I dont believe there was a WR out there who was timed at 4.7 :shock:

PostPosted: Sun Nov 16, 2008 5:07 pm
by jason54858
Correction maybe Willis

PostPosted: Sun Nov 16, 2008 5:28 pm
by jason54858
And also why in Gods name would an All state WR want to come to SMU, and please dont say June Jones cause these kids in the DFW area do not know who June Jones is or they just dont care.

Then you may say well Bennet got Robinson and Sanders. Which is true but they get the ball thown there way like 15 times each. Yeah there gonna break free eventaully and actaully catch about 5 of those 15 passes.

Re: 3.8 Yards Per Pass

PostPosted: Tue Nov 18, 2008 9:25 am
by pony warrior
jason54858 wrote:
Stallion wrote:....that's what you will get with High School All-District Receivers. SMU must recruit game breaking home run threats at every receiver position for this offense to reach its potential. Kids that can take a 3 yard pass to the House. Its why last years recruiting class of High School All-District receiver recruits are not going to get the job done at this level and will have to be "recruited over". I'm sure they will make a lot of neat-o catches for 8 yards and a cloud of dust but in this offense you got to put it in the endzone.

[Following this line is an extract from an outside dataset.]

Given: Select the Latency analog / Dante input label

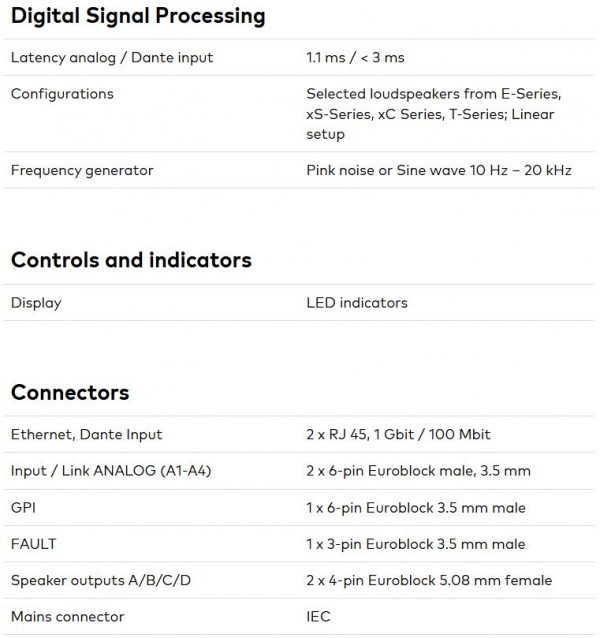Looking at the screenshot, I should tap(112, 58).
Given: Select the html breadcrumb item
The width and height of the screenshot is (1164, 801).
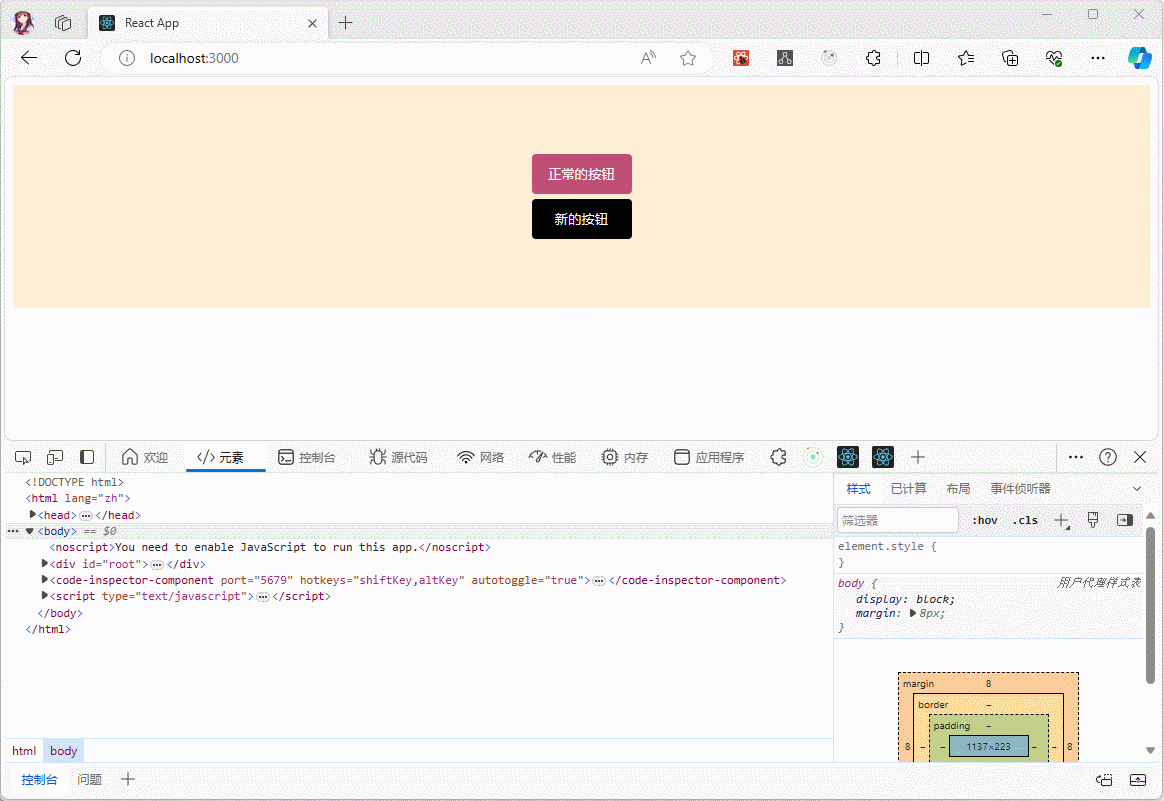Looking at the screenshot, I should 24,751.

SMU has been very lucky to have two great receivers that fit the model for what is needed in this offense. Robinson and Sanders.


Did you watch that game? I am guessing you did not because if you did you would not be blaming our WR play for a couple of QBs who went 9-24 and another one who went 4-12


How many dropped passes did you see?

Re: 3.8 Yards Per Pass

PostPosted: Tue Nov 18, 2008 9:39 am
by RGV Pony
pony warrior wrote:
jason54858 wrote:
Stallion wrote:....that's what you will get with High School All-District Receivers. SMU must recruit game breaking home run threats at every receiver position for this offense to reach its potential. Kids that can take a 3 yard pass to the House. Its why last years recruiting class of High School All-District receiver recruits are not going to get the job done at this level and will have to be "recruited over". I'm sure they will make a lot of neat-o catches for 8 yards and a cloud of dust but in this offense you got to put it in the endzone. SMU has been very lucky to have two great receivers that fit the model for what is needed in this offense. Robinson and Sanders.

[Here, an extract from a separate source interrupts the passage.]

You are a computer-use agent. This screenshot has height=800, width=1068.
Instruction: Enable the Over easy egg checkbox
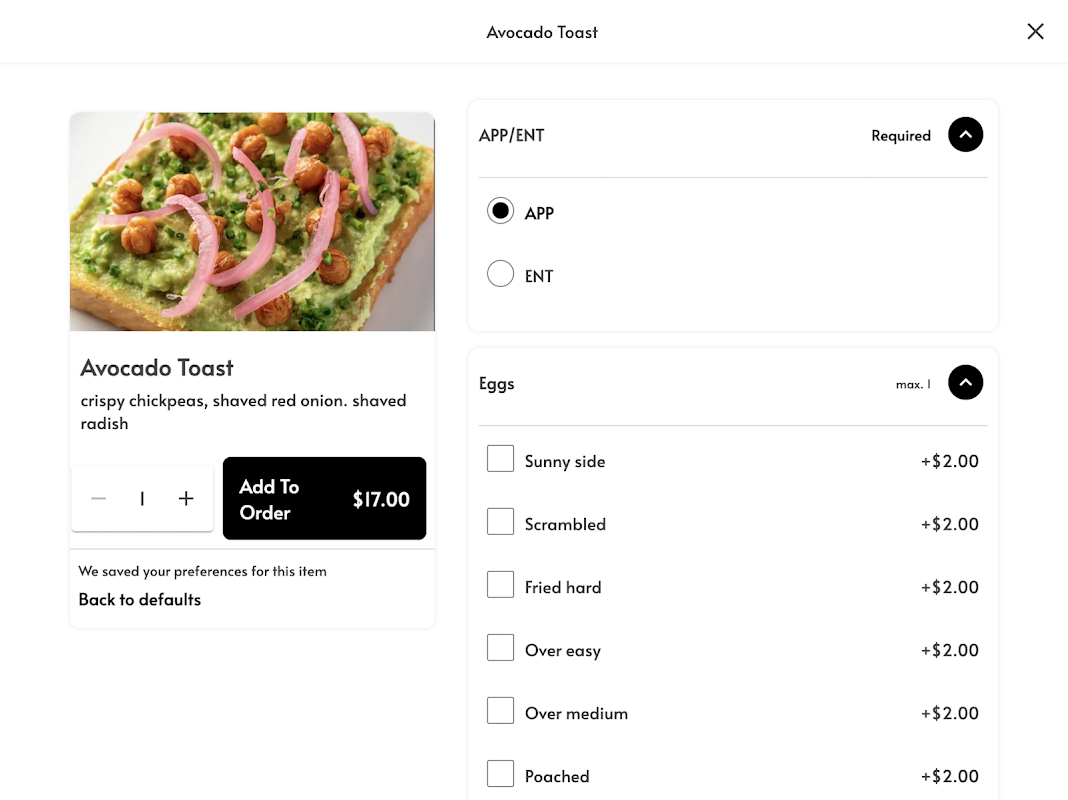pyautogui.click(x=500, y=648)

Did you watch that game? I am guessing you did not because if you did you would not be blaming our WR play for a couple of QBs who went 9-24 and another one who went 4-12


How many dropped passes did you see?


Beasley had about 4, i think. Haynes had at least 2 that I remember.

PostPosted: Tue Nov 18, 2008 3:08 pm
by White Helmet
How many of our UTEP receivers were even HS all district receivers?

Beasley...nope
Willis...nope
Bryant....nope
Haynes...maybe
Zimmerman...maybe but I dont think he was

PostPosted: Tue Nov 18, 2008 3:24 pm
by George S. Patton
White Helmet wrote:How many of our UTEP receivers were even HS all district receivers?

Beasley...nope
Willis...nope
Bryant....nope
Haynes...maybe
Zimmerman...maybe but I dont think he was


Beasley...District Co-MVP
Willis...First-Team DMN
Bryant...3-time all-district selection
Haynes...First-team all district
Zimmerman...No all-district selections.

Source: www.smumustangs.com

PostPosted: Tue Nov 18, 2008 3:44 pm
by White Helmet
neither willis nor beasley were playing WR in HS

PostPosted: Tue Nov 18, 2008 4:02 pm
by George S. Patton
All but Zimmerman were all-district selections, weren't they? But keep working on it.

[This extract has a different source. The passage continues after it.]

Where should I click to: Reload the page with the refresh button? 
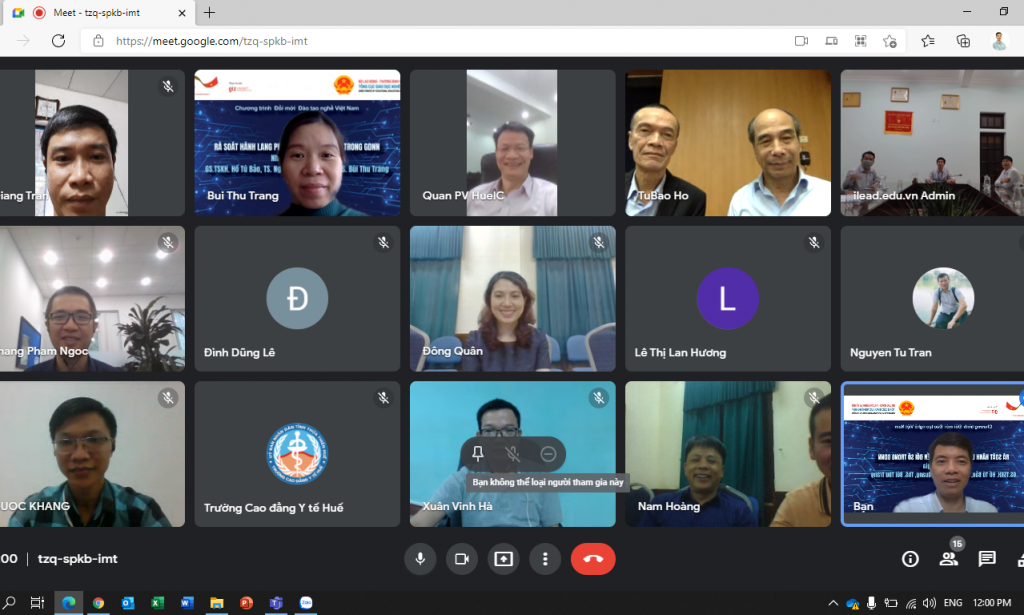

PostPosted: Tue Nov 18, 2008 4:06 pm
by Stallion
you do realize that's not what I mean by "All district WRs". It means that high school studs don't always have the size, speed, height, quickness or elusiveness-or some combination of the above and other factors- to project to be quality college football players. It mean we need to do a better job of projecting players that can be successful at the next level or pretty soon you turn around and realize that you are a tad too short at CB, too slow at LB, lack size in the OLine or lack game breakers at Receiver-kinda like our team.